== EXERCISE ==
Rewrite the passage on motivation and emotion, starting with "A little conceptual" and going on through "the term explanation.", with "conceptual analysis" changed to "preliminary analysis".

== EXCERPTED TEXT ==

══════════

Introduction and overview
 
 
 
The area of motivation and emotion in psychology is potentially vast and has ill-defined boundaries. In order to highlight just what are the central concerns of the area, we might care to imagine the free associations an ordinary person is likely to give to the two key words of this book’s title. Probable associations would be along the lines: ‘passions’, ‘urges’, ‘instincts’, ‘goals’, ‘rewards’, ‘carrots’, ‘sticks’, and so on. In other words, and more prosaically, motivation is about specifying the reasons why an organism is, at any particular time, behaving in the way that it is. In this book, we shall principally, but not exclusively, be concerned with the human organism.
There is general acknowledgement in our culture that people do many of the things which they do because they find them pleasurable, and avoid many things because they find them painful. Such a theoretical position might be called ‘guiding hedonism’. The area of emotion involves the delineation and investigation of those same hedonic experiential states. For that reason the areas of motivation and emotion are closely linked, and not surprisingly they share the same Latin root in the verb movere: to move. We are moved to do things, and we are moved by things.
A little conceptual analysis, at this stage, may set the ground for the issues which are addressed in the substantive chapters that follow. For much of the time we shall be asking why certain kinds of activity and feelings occur and the answers to those ‘why’ questions will be seen as explanations. It is fitting therefore to begin with a discussion of what we mean by the term explanation.

SCIENTIFIC EXPLANATION

The reasons that the man or woman in the street may give to ‘explain’ why someone is behaving in a certain way might not satisfy a behavioural scientist. The word ‘explanation’ in science suggests that we know what necessary and sufficient conditions need to obtain in order that a certain phenomenon should occur. In the physical sciences, such conditions can often be stated with a degree of exactitude, such that we can very accurately predict the phenomenon in question. Even the physical sciences, however, move towards what might be termed ‘measured uncertainty’ as they reach the dizzy heights of current theory. Psychological science reaches its uncertainty at the outset and for obvious reasons. A particular piece of behaviour is usually determined by so many factors that specifying all of them is impossible. Psychologists are not thereby prevented from scientific prediction. It simply becomes the case that their predictions are usually probabilistic. We predict that certain outcomes are more probable than others when certain conditions pertain. Psychological science is not any the lesser for being a probabilistic science (though not a few psychologists seem in a hurry to suggest that psychology is not a real science). The ‘bottom line’ is surely that any predictive statement should be testable with regard to its truth or falsehood. Certainly psychology as a discipline does evoke keen interest among philosophers of science and many would doubtless see it as more than just a probabilistic science. Without unduly widening the debate, most interested parties could at least agree that when a probabilistic statement is made it should be in principle as testable as any other statement about the empirical world.

══════════

== SUPPLIED MATERIAL ==

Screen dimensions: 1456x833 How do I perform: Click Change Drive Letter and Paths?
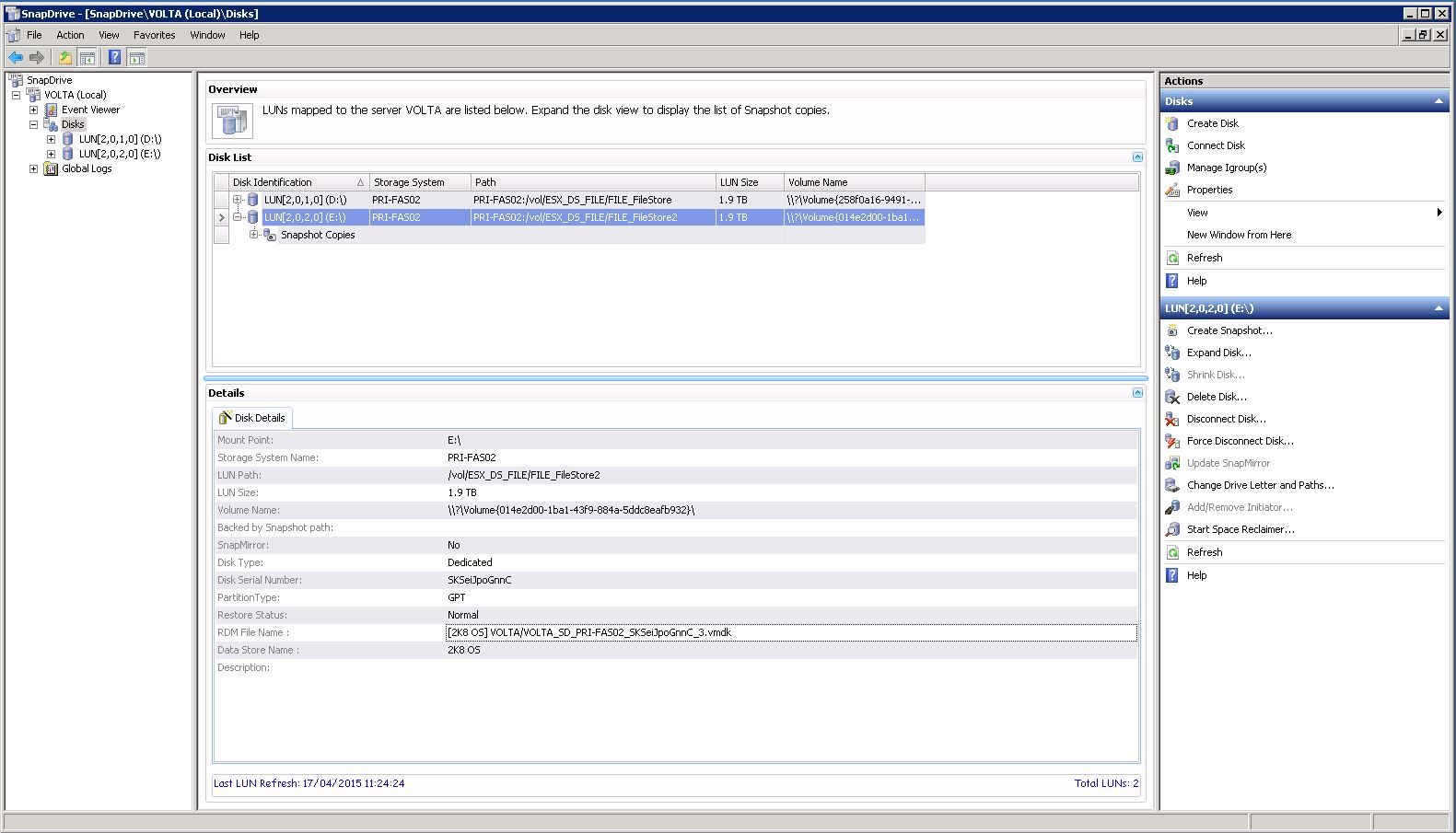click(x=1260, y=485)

══════════

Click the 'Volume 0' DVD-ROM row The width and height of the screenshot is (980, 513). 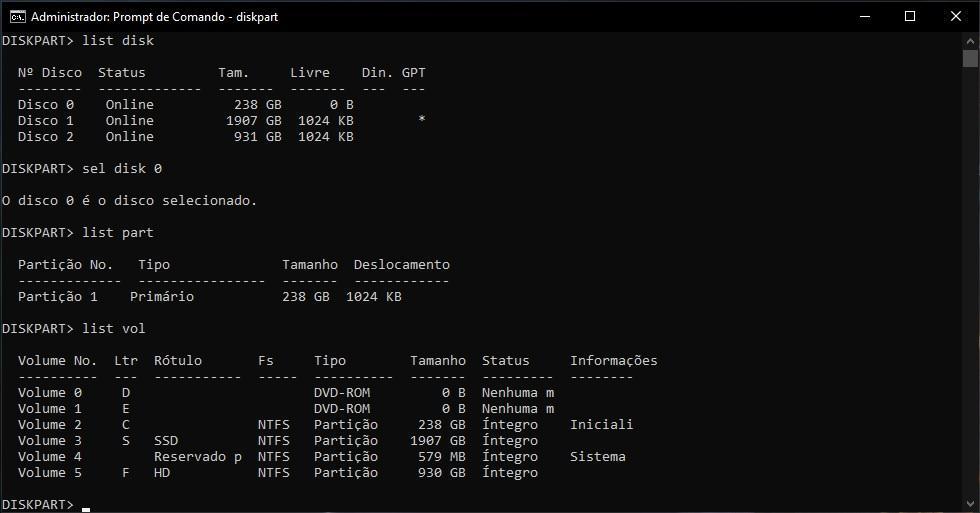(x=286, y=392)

══════════

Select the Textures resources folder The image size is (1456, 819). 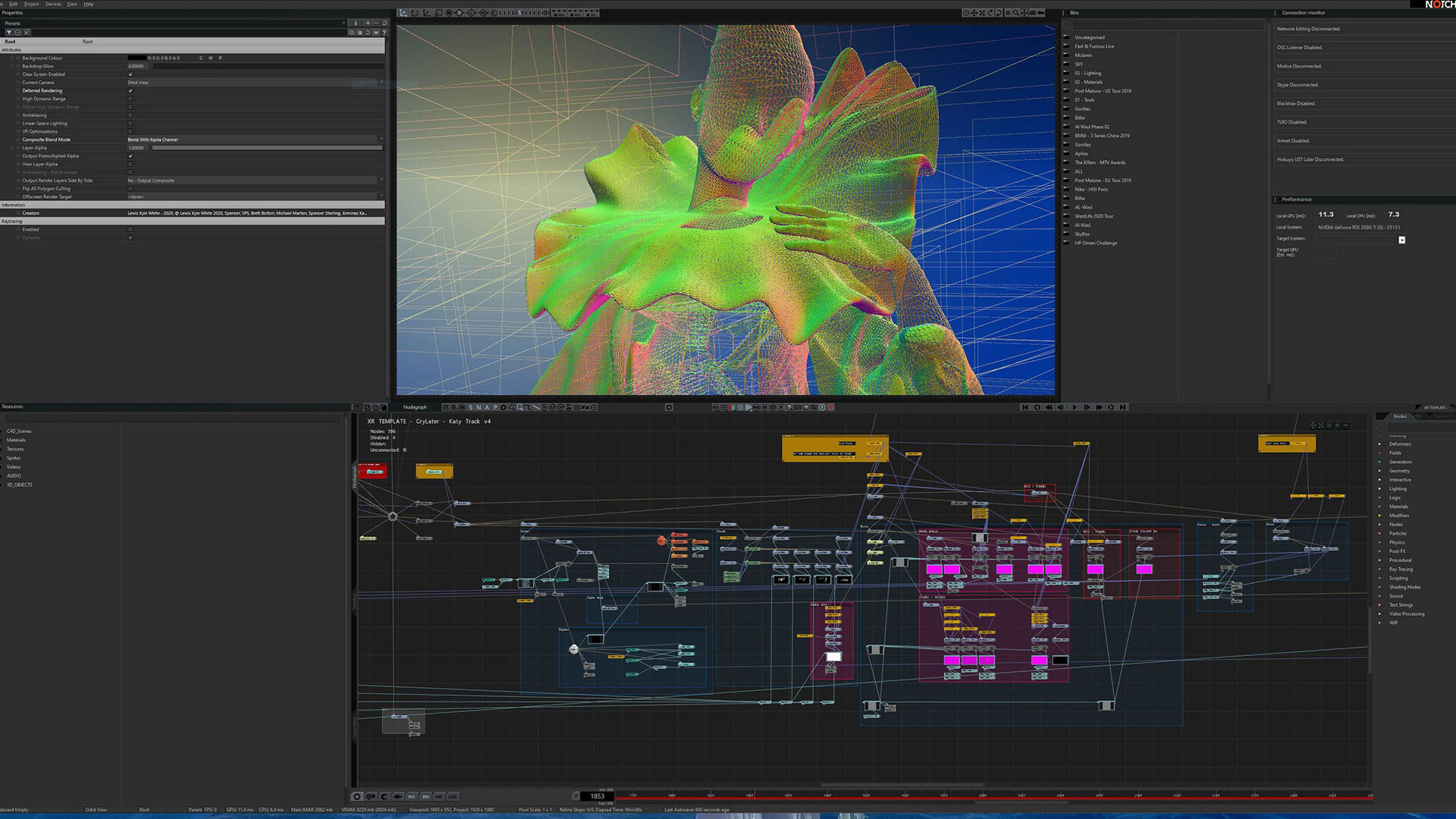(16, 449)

══════════

== RESPONSE TO THE TASK ==
A little preliminary analysis, at this stage, may set the ground for the issues which are addressed in the substantive chapters that follow. For much of the time we shall be asking why certain kinds of activity and feelings occur and the answers to those ‘why’ questions will be seen as explanations. It is fitting therefore to begin with a discussion of what we mean by the term explanation.